皇国の守護者 (1) (ヤングジャンプ・コミックス・ウルトラ)

皇国の守護者 (1) (ヤングジャンプ・コミックス・ウルトラ)

真面目に読みました。
ファンタジックな世界観と、戦争描写のリアルさが絶妙なハーモニーを醸し出しています。人間が使う道具は銃とか剣とか、せいぜい大砲どまりで、エンジンで動く物が全く出てこない、「近代戦」。こりゃ面白い。有機的な兵器を操る近代人という不思議。
 帝国が戦車とか飛行機とか使ってきたら皇国ひとたまりもないよね。
 船はどうだったかしら、と思って確認したら、帆船でした。すげー。
 映像映えしそうな作品なのでよいアニメになるとうれしい。

 お話の筋や作画には黒船とか、一次・二次大戦とかのパロディが埋め込まれていて、でもなぜかこういうのって喜んでしまいます。

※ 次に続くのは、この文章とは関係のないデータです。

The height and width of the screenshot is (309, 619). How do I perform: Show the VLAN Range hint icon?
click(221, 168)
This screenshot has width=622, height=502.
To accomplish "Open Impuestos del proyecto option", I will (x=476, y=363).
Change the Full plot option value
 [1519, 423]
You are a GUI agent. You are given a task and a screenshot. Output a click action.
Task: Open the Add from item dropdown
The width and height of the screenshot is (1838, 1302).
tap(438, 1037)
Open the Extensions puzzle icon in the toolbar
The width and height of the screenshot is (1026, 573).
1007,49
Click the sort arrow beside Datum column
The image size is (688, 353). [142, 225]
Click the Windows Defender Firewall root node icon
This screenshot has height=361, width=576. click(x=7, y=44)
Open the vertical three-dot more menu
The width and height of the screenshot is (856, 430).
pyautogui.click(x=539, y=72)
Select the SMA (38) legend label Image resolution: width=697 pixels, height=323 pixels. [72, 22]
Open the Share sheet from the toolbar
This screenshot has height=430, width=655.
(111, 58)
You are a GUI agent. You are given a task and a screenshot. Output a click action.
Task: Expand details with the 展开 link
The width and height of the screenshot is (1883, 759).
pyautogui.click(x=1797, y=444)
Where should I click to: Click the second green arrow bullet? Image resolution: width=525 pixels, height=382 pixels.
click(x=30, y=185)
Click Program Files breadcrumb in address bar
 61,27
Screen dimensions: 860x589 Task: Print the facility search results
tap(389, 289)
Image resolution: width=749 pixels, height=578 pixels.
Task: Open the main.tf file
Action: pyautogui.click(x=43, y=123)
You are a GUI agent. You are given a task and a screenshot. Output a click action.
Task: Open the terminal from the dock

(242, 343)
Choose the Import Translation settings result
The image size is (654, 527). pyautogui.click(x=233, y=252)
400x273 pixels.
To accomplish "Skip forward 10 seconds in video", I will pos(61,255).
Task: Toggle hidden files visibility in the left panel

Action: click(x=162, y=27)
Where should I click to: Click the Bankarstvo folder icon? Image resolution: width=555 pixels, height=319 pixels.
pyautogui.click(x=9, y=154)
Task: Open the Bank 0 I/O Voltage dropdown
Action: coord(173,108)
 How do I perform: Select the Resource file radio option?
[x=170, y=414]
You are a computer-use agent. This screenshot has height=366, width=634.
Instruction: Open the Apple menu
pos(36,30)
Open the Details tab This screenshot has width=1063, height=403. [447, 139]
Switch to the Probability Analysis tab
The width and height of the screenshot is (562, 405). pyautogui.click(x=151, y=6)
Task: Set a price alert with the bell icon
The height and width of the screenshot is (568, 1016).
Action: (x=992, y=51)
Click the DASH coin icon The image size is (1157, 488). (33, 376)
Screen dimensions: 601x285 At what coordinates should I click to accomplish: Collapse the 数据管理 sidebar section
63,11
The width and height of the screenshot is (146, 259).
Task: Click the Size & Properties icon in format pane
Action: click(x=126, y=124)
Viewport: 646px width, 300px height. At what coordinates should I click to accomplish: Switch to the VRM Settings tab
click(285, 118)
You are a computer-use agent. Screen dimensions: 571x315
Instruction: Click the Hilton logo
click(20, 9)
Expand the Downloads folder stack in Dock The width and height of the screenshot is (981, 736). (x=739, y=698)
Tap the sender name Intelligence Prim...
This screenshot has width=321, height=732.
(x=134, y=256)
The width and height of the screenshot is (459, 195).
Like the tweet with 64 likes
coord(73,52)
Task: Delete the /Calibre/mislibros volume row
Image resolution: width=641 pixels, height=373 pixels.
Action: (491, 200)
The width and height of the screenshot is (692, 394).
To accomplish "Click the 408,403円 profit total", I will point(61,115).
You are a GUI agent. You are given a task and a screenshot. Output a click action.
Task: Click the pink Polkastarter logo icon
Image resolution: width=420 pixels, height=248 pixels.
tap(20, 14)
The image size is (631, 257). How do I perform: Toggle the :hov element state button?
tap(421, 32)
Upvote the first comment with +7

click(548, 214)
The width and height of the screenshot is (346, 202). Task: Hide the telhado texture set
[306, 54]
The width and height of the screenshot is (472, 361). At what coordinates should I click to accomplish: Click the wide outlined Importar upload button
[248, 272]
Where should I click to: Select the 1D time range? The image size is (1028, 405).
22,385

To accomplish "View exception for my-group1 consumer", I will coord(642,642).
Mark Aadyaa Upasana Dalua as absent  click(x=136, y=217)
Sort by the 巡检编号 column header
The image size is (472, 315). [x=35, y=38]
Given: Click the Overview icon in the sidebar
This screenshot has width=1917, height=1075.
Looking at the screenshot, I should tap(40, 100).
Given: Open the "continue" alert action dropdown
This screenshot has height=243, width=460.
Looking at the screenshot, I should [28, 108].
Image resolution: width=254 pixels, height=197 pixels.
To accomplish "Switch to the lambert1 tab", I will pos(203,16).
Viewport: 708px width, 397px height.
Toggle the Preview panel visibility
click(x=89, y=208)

全体で見ると日本って国は鈍くさくてどうしようもなく鄙びてて、粘りは強いかも知れないけど後手後手で、っていうところが痛烈に風刺されているのに、読むとなんだか自分の国が愛おしくなってしまう不思議。
 そうか、そんなに鈍くさくて不器用なこの国がすきか。
 権威主義で頭硬くて一億総火の玉とか平気で言えちゃってたこの国が。
 そういうのを憎しみつつも、憎みきれない。戦史がらみに対してぼんやり感じていた違和感のような物を改めて味わった。

 バルクホルン張遼に近似値的な物を感じたがおそらく気のせいですよ。気のせい。